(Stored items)
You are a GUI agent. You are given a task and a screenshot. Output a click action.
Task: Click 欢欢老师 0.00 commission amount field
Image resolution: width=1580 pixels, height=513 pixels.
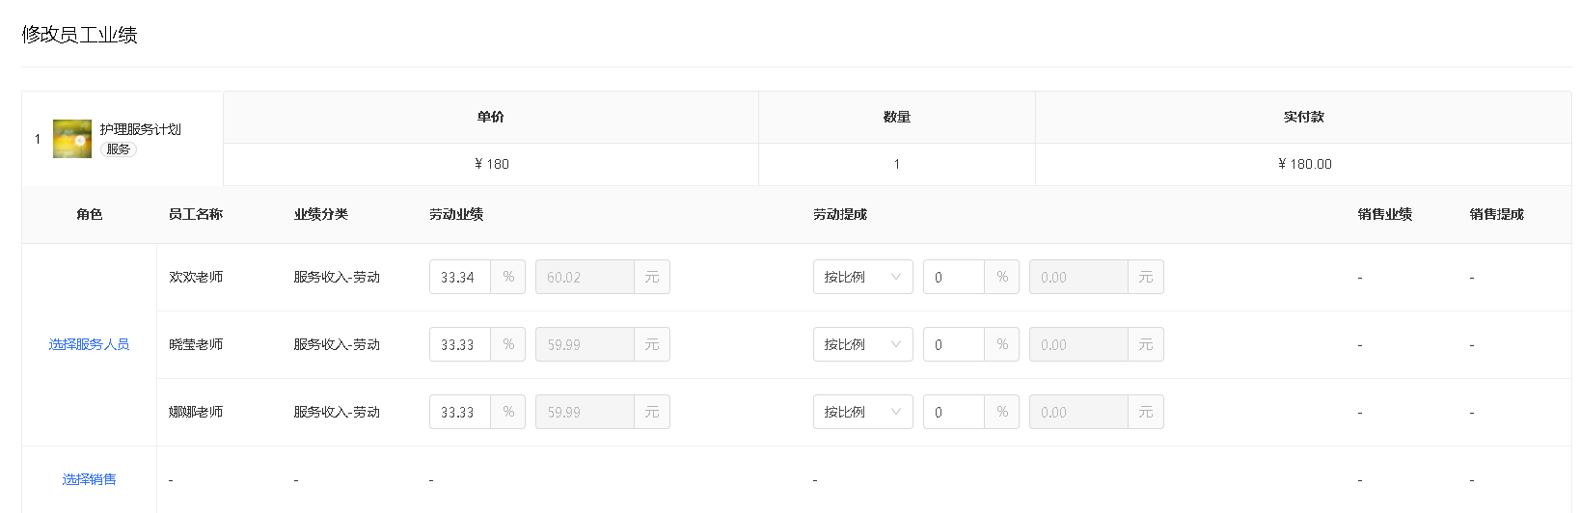point(1078,277)
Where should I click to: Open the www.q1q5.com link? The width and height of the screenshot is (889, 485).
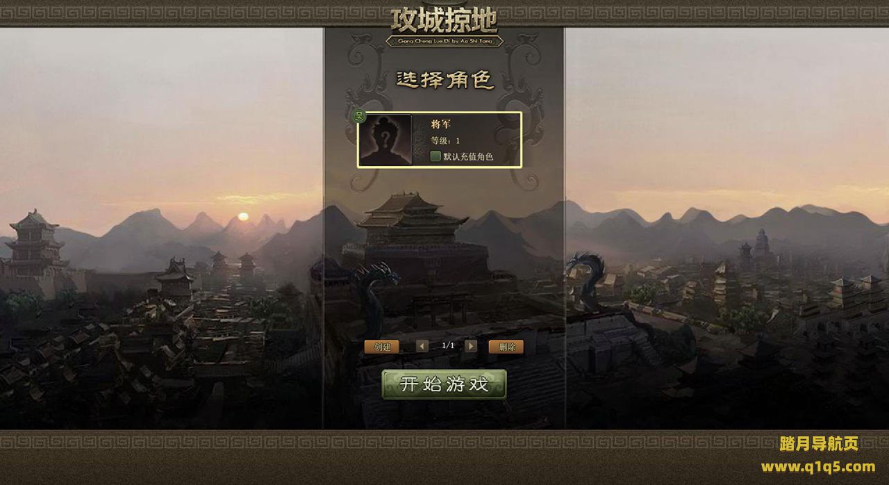[x=817, y=467]
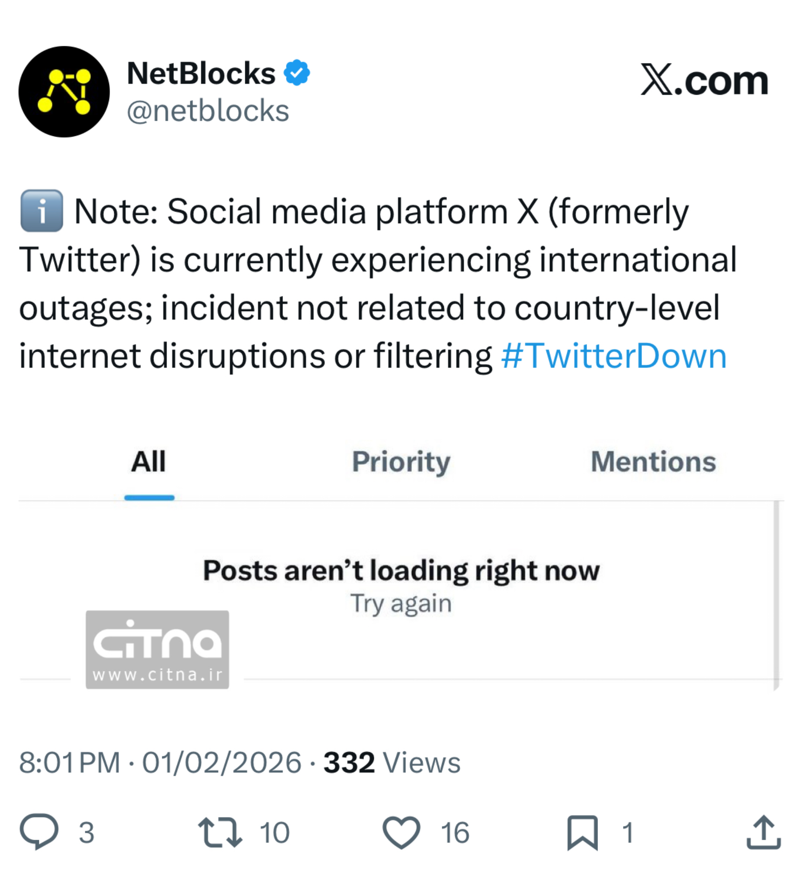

• PROBLEM DESCRIPTION
Please retype exactly the lines from the one containing "Image resolution: width=1580" through the last line of the records, both included, leaving out every picture.

• ANSWER BELOW
Image resolution: width=1580 pixels, height=513 pixels.
point(1078,277)
Where should I click to: Open the www.q1q5.com link? The width and height of the screenshot is (889, 485).
[x=817, y=467]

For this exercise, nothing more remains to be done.